Este é o 12º país a comercializar o Zebinix, que é comparticipado em oito, entre os quais o Reino Unido, a Alemanha, a Noruega e a Dinamarca. Foi também recentemente aprovada a comparticipação do medicamento na Grécia, estando previsto o lançamento neste mercado a curto prazo.

A Bial conta com uma equipa de 200 colaboradores em Espanha e tem instalada uma unidade de produção de vacinas e um de I&D (Investigação e Desenvolvimento), dedicado à área da imunoterapia alérgica.

Em Novembro de 2010 o Zebinix recebeu recomendação positiva do Scottish Medicines Consortium (SMC) relativa à sua utilização clínica e relação custo-benefício. O SMC é uma das entidades de maior prestígio científico na Europa no âmbito da avaliação e recomendação de novos medicamentos, novas formulações e novas indicações.

 

António Portela sucede ao pai na Bial

Luís Portela deixou o lugar de director executivo do Grupo Bial para António Portela.
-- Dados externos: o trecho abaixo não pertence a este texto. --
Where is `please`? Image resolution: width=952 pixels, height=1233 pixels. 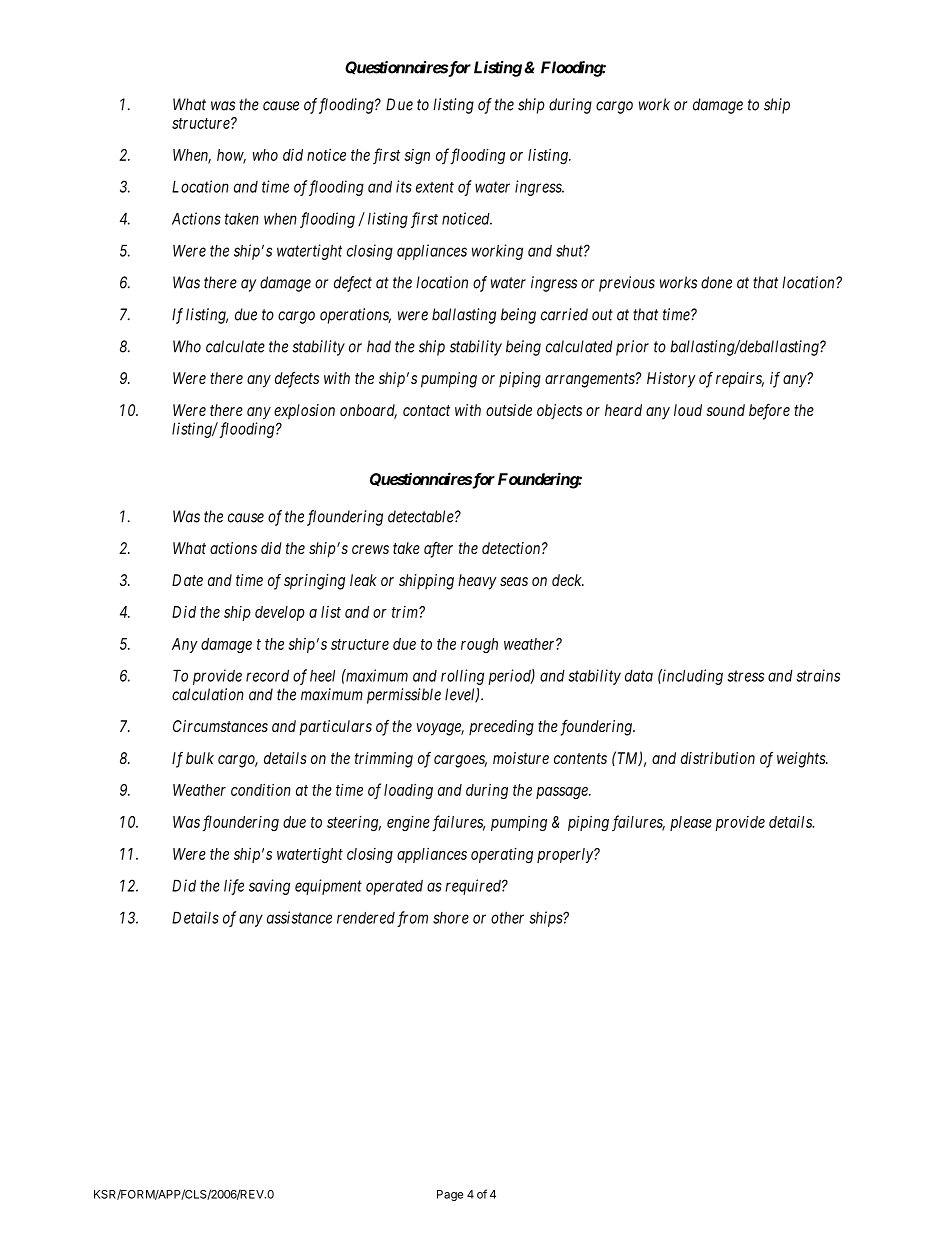
please is located at coordinates (691, 823).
Esta alteração marca a passagem da quarta geração da família à frente da gestão do grupo farmacêutico, fundado a 1924 por Álvaro Portela.

António Portela tem 36 anos e é licenciado em Economia pela Faculdade de Economia da Universidade do Porto. “É com entusiasmo” que o novo director executivo da Bial encara “este desafio de dirigir o futuro” de uma empresa fundada pelo bisavô e “projectada para o primeiro plano do sector pela coragem e determinação” do pai.

Para além de ser Charmain, Luís Portela é ainda presidente da Fundação Bial, do Health Cluster Portugal, do Conselho Geral da Universidade do Porto e presidente da Assembleia-geral da AEBA – Associação Empresarial do Baixo Ave.

 

Apostar na investigação e internacionalização na próxima década

O objectivo da Bial para a próxima década é lançar novos medicamente de investigação própria e reforçar a sua internacionalização, nomeadamente na Europa.

A Bial foi a responsável pelo lançamento do primeiro medicamento de origem portuguesa comercializado à escala global, o antiepiléptico Zebinix.

A criação do departamento de investigação e desenvolvimento foi em 1993, onde actualmente trabalham 117 pessoas de oito países diferentes e que conjuga esforços com cerca de uma centena de instituições de investigação, muitas delas universitárias.

O grupo queria lançar novos medicamentos – um antiparkinsoniano para 2012 e um anti-hipertensor para 2015 –, mas face às restrições impostas pelo Governo, só poderão ser lançados em 2015 e 2017, respectivamente.